Registers are essentially internal CPU memory. So accesses to registers are easier and quicker than any other kind of memory accesses.
Smaller memories are generally faster than larger ones; they can also require fewer bits to address. A 32-bit instruction word can hold three four-bit register addresses and have lots of room for the opcode and other things; one 32-bit memory address would completely fill up an instruction word leaving no room for anything else. Further, the time required to address a memory increases at a rate more than proportional to the log of the memory size. Accessing a word from a 4 gig memory space will take dozens if not hundreds of times longer than accessing one from a 16-word register file.
A machine that can handle most information requests from a small fast register file will be faster than one which uses a slower memory for everything.
Every microcontroller has a CPU as Bill mentioned, that has the basic components of ALU, some RAM as well as other forms of memory to assist with its operations. The RAM is what you are referring to as Main memory.

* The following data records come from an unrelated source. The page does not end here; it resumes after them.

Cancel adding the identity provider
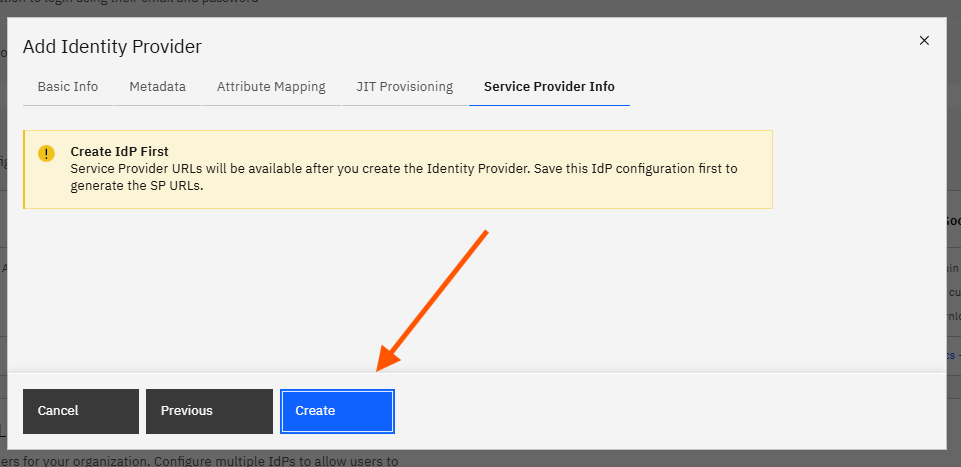The width and height of the screenshot is (961, 467). [x=81, y=411]
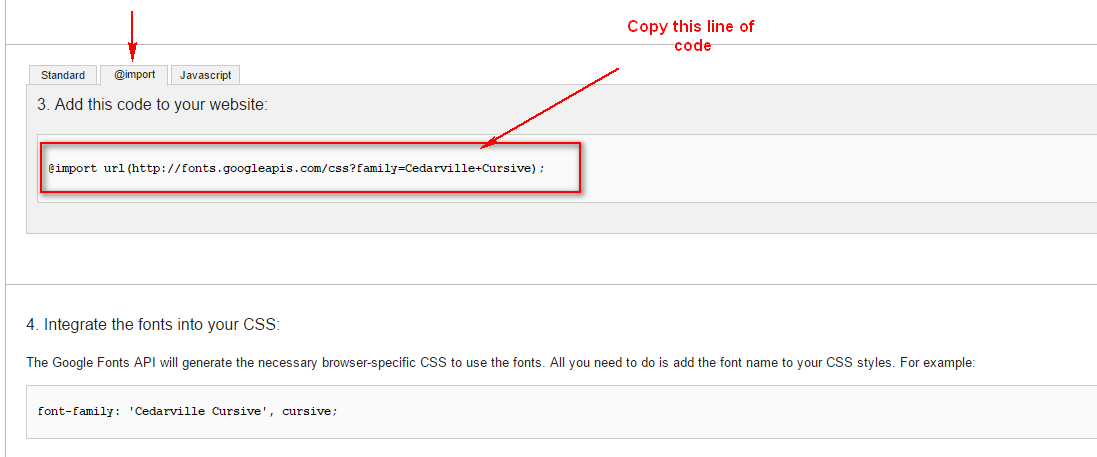
Task: Click the red diagonal arrow pointing at code
Action: 550,107
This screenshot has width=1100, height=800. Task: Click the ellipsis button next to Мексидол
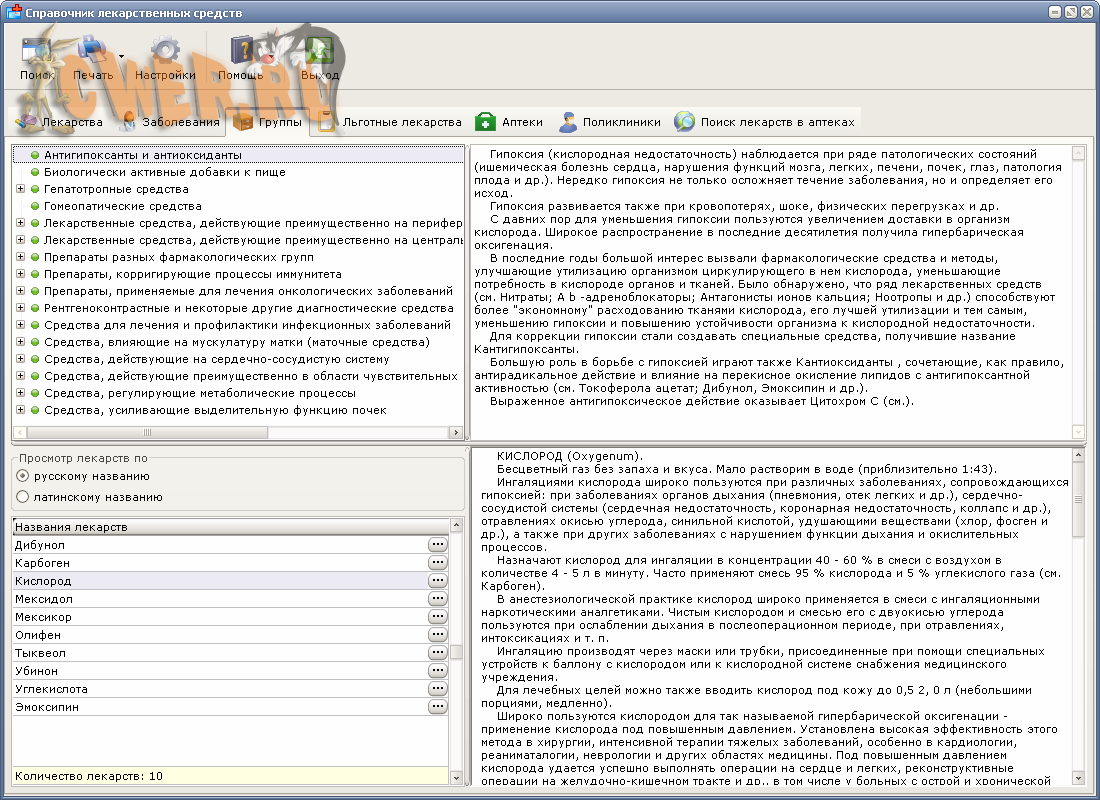(x=437, y=599)

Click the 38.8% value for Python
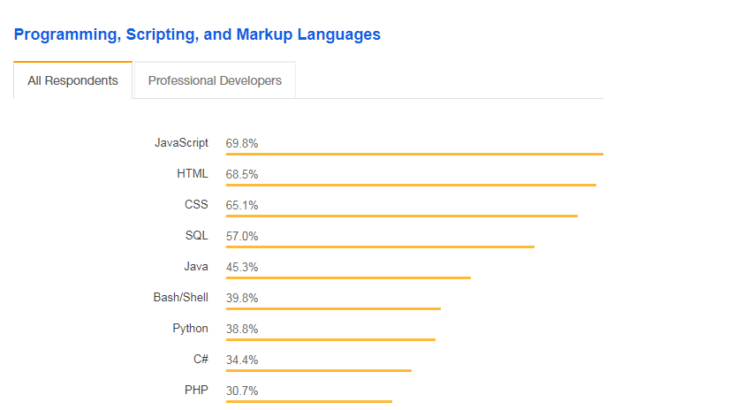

The ALU handles all of the arthimetic logical operations and to operate on any operands to perform these calculations, it loads the operands into registers, performs the operations on these, and then your program accesses the stored result in these registers directly or indirectly.
Since registers are closest to the heart of the CPU (a.k.a the brain of your processor), they are higher up in the chain and ofcourse operations performed directly on registers take the least amount of clock cycles.